What you will do:
**1)** Using the excerpt on Starbucks' 2011 logo rebrand, answer these:
(a) Where did fans throw virtual tomatoes at the new design?
(b) How long did Gap's Helvetica logo last?
(c) What did Tropicana's replacement packaging depict?
**2)** Continue the piece about Starbucks' 2011 logo rebrand, starting after its final sentence.

Selected excerpt:
= = = = = = =

Still, the decision was controversial at the time, with fans throwing virtual tomatoes at the design in Starbucks’ Facebook comments, and critics mocking the dystopian future its minimalism seemed to signal.
It didn’t help that it was unveiled while two infamous rebranding failures were still fresh in the public’s memory.
Months prior, retailer Gap ditched its blue-boxed serif logo in favour of a Helvetica font appended with a small blue square – a change that lasted less than a week under the weight of online outcry. Before that, there was Tropicana’s widely panned move from its signature straw-in-orange packaging to a design depicting a plain glass of orange juice. This, too, was quickly dropped, but not before costing the brand 20% of its sales on top of the $35m (£28.74m) paid out in marketing expenses.

Gap has changed its logo several times since its 1969 inception (Credit: Alamy)
Unlike these cases, however, Starbucks’ 2011 rebrand has since been generally hailed among the design and marketing sectors as a success, with the brand’s visual identity carrying through to new product launches, store remodels and packaging updates.

= = = = = = =

(Saved entries)
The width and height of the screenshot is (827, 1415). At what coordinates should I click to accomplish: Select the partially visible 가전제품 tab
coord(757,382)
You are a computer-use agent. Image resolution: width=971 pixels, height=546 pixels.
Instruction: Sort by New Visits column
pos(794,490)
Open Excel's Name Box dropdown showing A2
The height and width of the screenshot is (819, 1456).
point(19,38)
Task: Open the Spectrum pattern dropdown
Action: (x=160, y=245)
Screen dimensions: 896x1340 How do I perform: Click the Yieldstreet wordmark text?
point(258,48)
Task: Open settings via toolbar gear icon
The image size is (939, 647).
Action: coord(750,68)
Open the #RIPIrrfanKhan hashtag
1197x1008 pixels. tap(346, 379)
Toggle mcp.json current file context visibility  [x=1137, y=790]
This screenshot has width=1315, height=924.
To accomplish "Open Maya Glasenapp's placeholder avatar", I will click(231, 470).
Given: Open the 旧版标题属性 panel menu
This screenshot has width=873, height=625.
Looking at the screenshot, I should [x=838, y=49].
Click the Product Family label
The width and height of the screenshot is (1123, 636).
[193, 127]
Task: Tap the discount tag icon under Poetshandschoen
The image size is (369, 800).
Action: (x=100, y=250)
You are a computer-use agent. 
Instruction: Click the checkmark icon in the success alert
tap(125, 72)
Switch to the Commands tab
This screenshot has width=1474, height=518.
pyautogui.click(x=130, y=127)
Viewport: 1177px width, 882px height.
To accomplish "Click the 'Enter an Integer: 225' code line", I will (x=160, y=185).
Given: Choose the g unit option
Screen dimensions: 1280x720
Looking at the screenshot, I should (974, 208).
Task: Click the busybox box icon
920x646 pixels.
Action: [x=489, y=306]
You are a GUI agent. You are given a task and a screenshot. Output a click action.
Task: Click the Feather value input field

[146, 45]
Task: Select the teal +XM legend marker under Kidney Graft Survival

= = = = = = =

Answer list:
**1)**
(a) In Starbucks' Facebook comments
(b) Less than a week
(c) A plain glass of orange juice

**2)**
Tapping into new markets
Beyond setting the stage for business development, rebrands can act as overtures to new audiences.
Jell-O, for example, unveiled a new look in August that has been lauded as a savvy invitation to young consumers. The redesigned packaging features brighter colours, a chubby sans-serif font and glossy renderings of jelly fruits and pudding swirls.
“The art on Jell-O’s packaging feels fun and evokes the ‘jiggle’ and playfulness of the product,” says Heather Johnson Dretsch, an assistant professor of marketing at North Carolina State University’s Poole College of Management. For a heritage name like Jell-O, which was founded in 1845 and last rebranded in 2013, it makes sense to rejuvenate the design to appeal to the fun, exuberant branding Gen Z gravitates toward, she says.
Coors, meanwhile, has taken a multipronged approach to winning over fresh markets. Its parent company has followed through on its plan to diversify beyond beer – which it signalled in 2019 with its name change from Molson Coors Brewing Company to Molson Coors Beverage Company.
Today, Coors Spirits Co includes two brands developed in-house, Five Trail whiskey and Barmen 1873 bourbon, as well as the premium bourbon brand Blue Run Spirits, acquired in August. The company has also recently doubled down on its investment in Dwayne “The Rock” Johnson’s energy drink brand Zoa and its partnership with The Coca-Cola Company on Simply Spiked Lemonade and Topo Chico Hard Seltzer.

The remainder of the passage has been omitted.